Don't con yourself. This guy doesn't value your brain. He doesn't value you, full stop. He thinks you're a mug, and for good reason. You appear to have made nearly all the effort throughout your relationship. Even now you're trying to get a response you should know is never going to happen.

I know it can be hard for very brainy women to find partners. A lot of men seem to feel threatened by us. A lot of intellectual women look for men on the "same level", which I think is misguided. There are lots of different types of intelligence. You can be brilliant at debating but have zero creativity or common sense, for instance.

DH had hardly any qualifications and wasn't academic at all. But he had an astonishing level of emotional intelligence. I was in awe of that. And not only was he not threatened by my intellect but he thought I was a genius and was very proud of me.

Please forget about this loser and broaden your approach to dating. The most important qualities in a partner are kindness and a sense of fairness.

lachy · 28/04/2020 12:58

Please don't send anything to him and don't contact him. Block, delete, move on.

I've been there, but after being apart for 3 month he contacted me just saying "wow x".

He'd gone on the holiday we'd planned to go on and I responded (stupidly) with "good :-)"

That was the start of a truly awful few months of him harassing me, threatening me with everything under the sun.

Nothing good can come from starting up any form of communication.
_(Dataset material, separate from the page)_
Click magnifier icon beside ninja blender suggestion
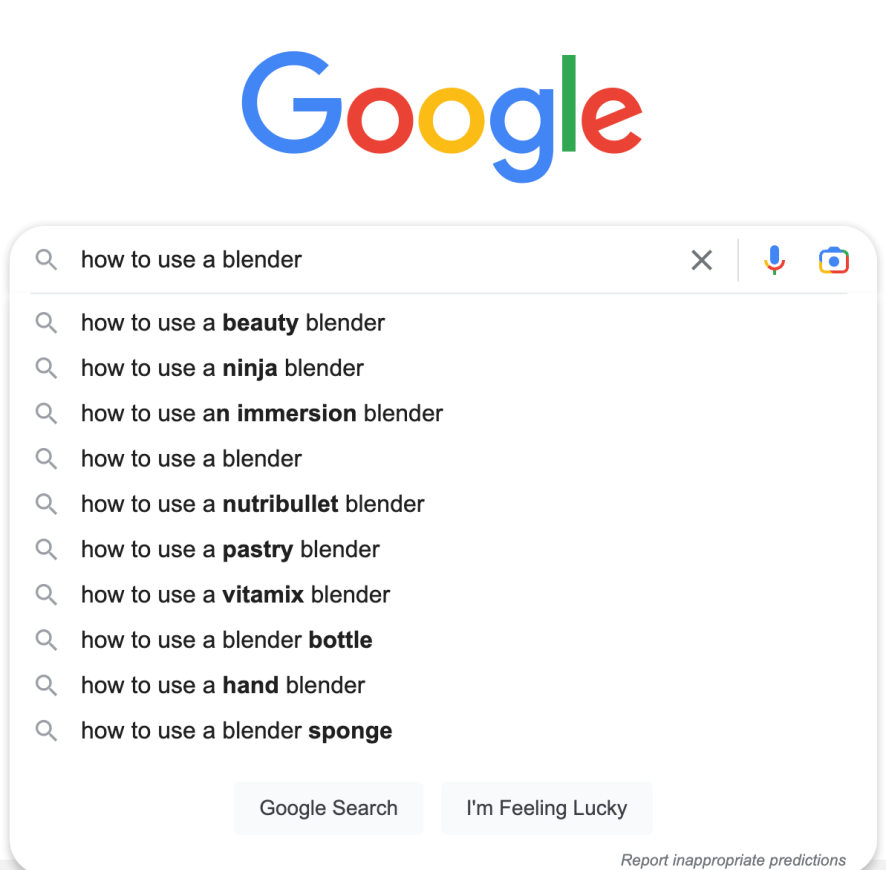Screen dimensions: 886x870 coord(46,368)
He will never consider that he's been unreasonable, because in his mind. he's the victim.

Honestly? You've had a glimpse into the future with him. Its over, don't go back.

Flowers
Curiositykilledthecat113 · 28/04/2020 13:01

@Jojobar because you’ve spent 6 pages of this thread talking about how intelligent you are and how you’ve never found a man who matches your intellect. Going into detail about how both of you are great people with great backgrounds. You even said that you have ‘friends’ but you actually don’t consider them friends you consider them ‘acquaintances’ I wonder if they know you view them like this. If you don’t have friends there’s probably a good reason for it. Message your ex if you’re this desperate to win some sort of argument but just know that it won’t bring you peace, sometimes no closure is closure. You need to work on how to move your life forward not keep arguing with someone who doesn’t care about you enough to hear you out

Menora · 28/04/2020 13:04

My counsellor gets me to write letters I never send
I wrote one yesterday! It’s therapeutic
I don’t send them though

Jojobar · 28/04/2020 13:10

Bumblebee, no I've said several times I'm going to write it out but NOT send it. I'm even writing it in word to remove any temptation to just press send.

Prawn, I don't look for academic qualifications. My Ex has almost none. But he is clever, interesting, funny, well read. He has a similar politicial/ world view to me, we used to joke about what awful cynics we were. When we met and indeed for the majority of our relationship seemed to value my brain, to enjoy discussions with me; he is more of a techy bent and I am more literature and history but we used to enjoy learning from each other...we'd go to places and I'd be a bit of a history guide which he liked/appreciated, meanwhile he taught me how to maintain my car, and would talk to me knowledgeably about lots of science things.

I never sought out to find someone with a first class degree or string of qualifications. I just wanted someone with enough intelligence that we had common ground, could string a sentence together and not feel threatened by me. I wanted an equal, but I do now see that he wasn't my equal in the ways that really matter.